Desde siempre, el hombre siempre ha querido representar lo que ha realizado, previamente, a lo largo de la vida.

Desde siempre, el hombre siempre ha querido representar lo que ha realizado, previamente, a lo largo de la vida. Representar cuanto ya hizo, cuanto amó o despreció, cuanto deseó o intentó subir por las paredes abruptas de un egoísmo sobredimensionado y la pasión más desenfrenada, por las simas de la muerte y del homicidio, de las empresas fallidas, o de los triunfos conseguidos.

Grecia y Roma elevarían estas representaciones a tramos de suprema perfección, cuanto el ciudadano de aquellas sociedades deseaban ver, con voluptuoso placer, tales vivencias, con hechura y grandeza tales que no han sido superadas en los siglos posteriores, por mucha mercadotecnia que se le echara encima con los más sofisticados medios posmodernos.
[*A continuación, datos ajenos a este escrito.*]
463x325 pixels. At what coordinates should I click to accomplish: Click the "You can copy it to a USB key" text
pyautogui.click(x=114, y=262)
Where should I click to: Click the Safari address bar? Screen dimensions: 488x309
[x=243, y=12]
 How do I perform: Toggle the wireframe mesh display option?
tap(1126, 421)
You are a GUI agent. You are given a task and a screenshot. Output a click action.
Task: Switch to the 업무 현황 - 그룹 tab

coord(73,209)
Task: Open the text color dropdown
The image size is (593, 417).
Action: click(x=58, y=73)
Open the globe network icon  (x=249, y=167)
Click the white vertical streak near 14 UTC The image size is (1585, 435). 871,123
Una representación puesta en encima de unas tablas como proscenio glamuroso, frente a un graderío exultante repleta de público, que vociferaba y se lanzaba con voracidad a ver y observar el quebranto del bien o lo excelso de la virtud, la exageración de lo torrencial, el barroquismo de lo excesivo y el retablo abigarrado de lo impactante. Todo eso, y más eran los contenidos de tales exhibiciones escanciadas encima de unas tablas que serían sagradas y hasta veneradas.

Por eso la representación teatral no era otra cosa que volver a ver, o supervisar cuanto ya había creado o producido el hombre, autor consagrado a la diosa Thalía, bajo dimensiones de la más descarnada realidad, ya desde su corazón y desde su cabeza; en cuya doble sartén se habrían de freír los manjares de su incipiente cultura, o se cocieron en el puchero primario de sus profesados valores y principios asumidos, los frutos más exigentes para el paladar teatral, ya muy refinado, y todos ellos extraídos del hondón del alma.
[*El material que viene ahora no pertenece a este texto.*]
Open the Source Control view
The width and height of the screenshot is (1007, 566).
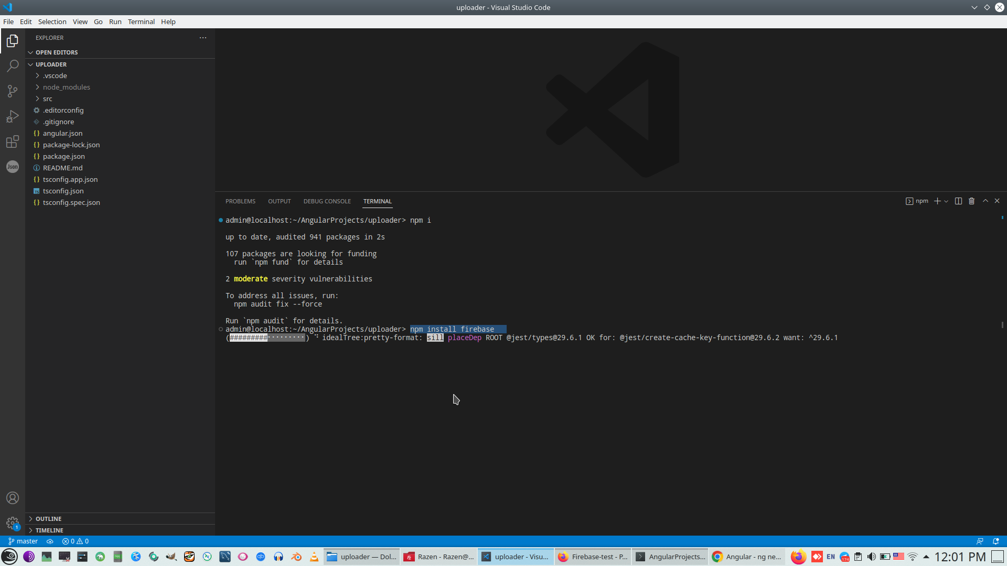13,91
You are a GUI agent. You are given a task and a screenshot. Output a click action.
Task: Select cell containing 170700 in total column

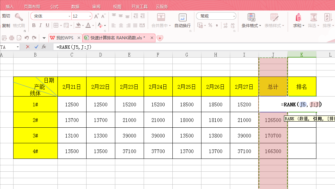tap(273, 135)
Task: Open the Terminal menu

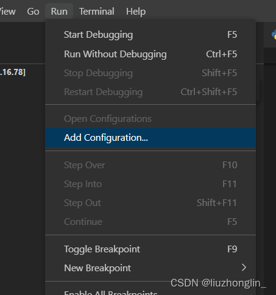Action: 97,12
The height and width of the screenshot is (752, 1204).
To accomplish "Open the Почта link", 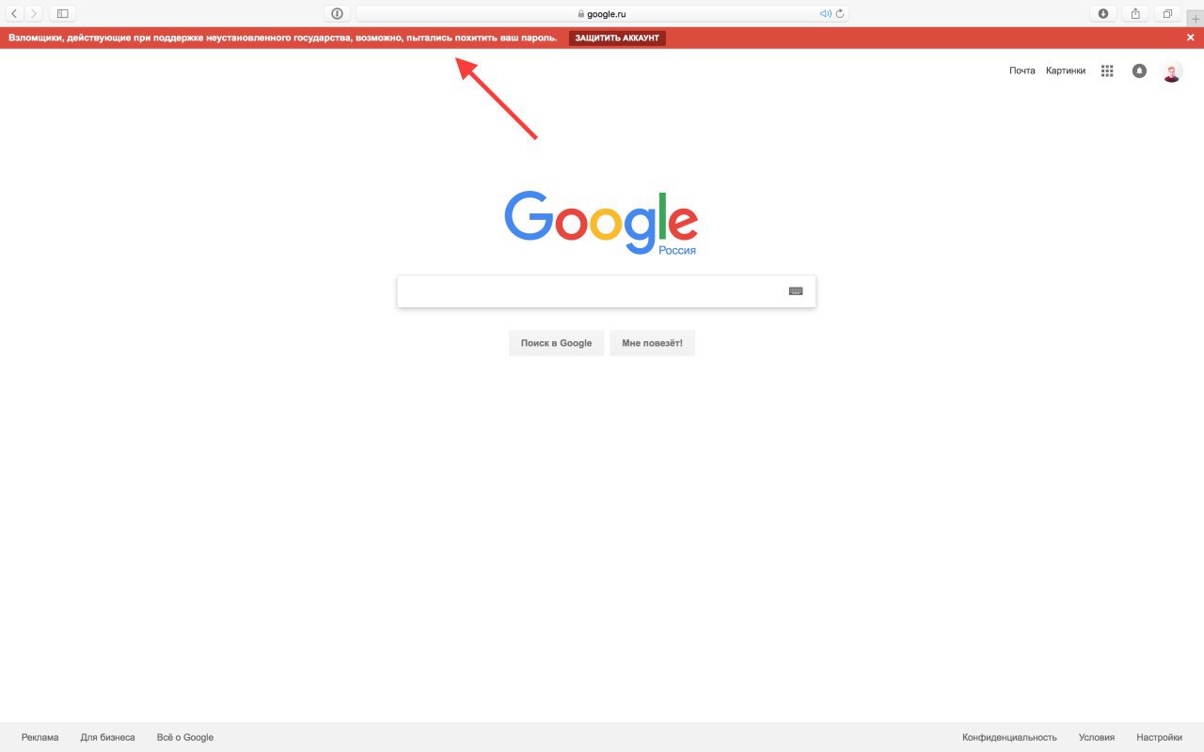I will (1022, 71).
Y no le demos vuelta. No otra cosa era el teatro y lo mismo sigue siendo. Un volver a contemplar cuanto ya de antemano se ha realizado. Un regresar a la fuente nutricia de la que manó el agua de la sabiduría humana, hecha de tropiezos y errores, de engaños y éxitos, de trabajos y dulcedumbres, de deseos cumplidos o proyectos frustrados…; como de tantas corrupciones que mancharon la piel de tantos por mor y servidumbre de pasiones y deseos inconfesados.
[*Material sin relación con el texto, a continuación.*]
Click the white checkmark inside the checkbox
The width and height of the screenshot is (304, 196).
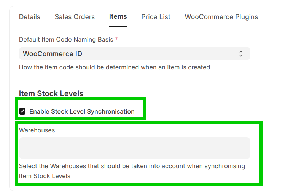pos(22,111)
Un supervisar, un volver a revisar, ya de forma “teatral” y preparada “ad hoc”, con la suficiente perspectiva cuanto, previamente, ayer, o anteayer, o hace años, se había llevado a cabo en las páginas de personales biografías, con amores y desamores, con dramas y tragedias, con risas clamorosas y penas insondables o con punzantes pasiones que llegaban hasta las alturas etéreas; donde los dioses del Olimpo observaban, complacidos, lo que los actores habían quemado en el altar de la vida. Por ello acogían con agrado todo este ofrecimiento realizado con el máximo glamour y entusiasmo, lo que haría que contuvieran su ira siempre a punto, y fueran, de este modo, benéfico para sus intereses…

Pero no hay que perder de vista que tales representaciones no fueron la mimética copia de cuanto acontecía en la calle negra de un episodio, simplemente doméstico, en el rincón maloliente de cualquier día de la semana, en la rutina de los días sin calendario concreto; en pequeñas escaramuzas entre unos y otros, en la faena plural del tajo esclavo de unos hombres y mujeres que se ganaban el pan, de manera silenciosa y exenta de ruido. No. Ni mucho menos.

Se trataba de representaciones clamorosas, subidas de tono, a lomos de la sorpresa más brutal, siempre en la cima de la tragedia, o en la sima del dolor más agudo, o en el deseo más profundo de que algo no sucediera, o fatalmente ocurriera, y al fín, se materializaba…

Representaciones que siempre estaban en el filo de la muerte o en su seno declarado, con tal de estremecer las vísceras de aquellos espectadores que acudían a los teatros como hoy acuden las masas de todos los continentes a ver un partido de fútbol en el estadio del Maracaná brasileño, en los actuales Campeonatos Mundial de Fútbol, como hoy van a una corrida de toros, porque los toros son de la ganadería más selecta y van a jugar con la muerte toreros de la más alta categoría del arte de Cuchares.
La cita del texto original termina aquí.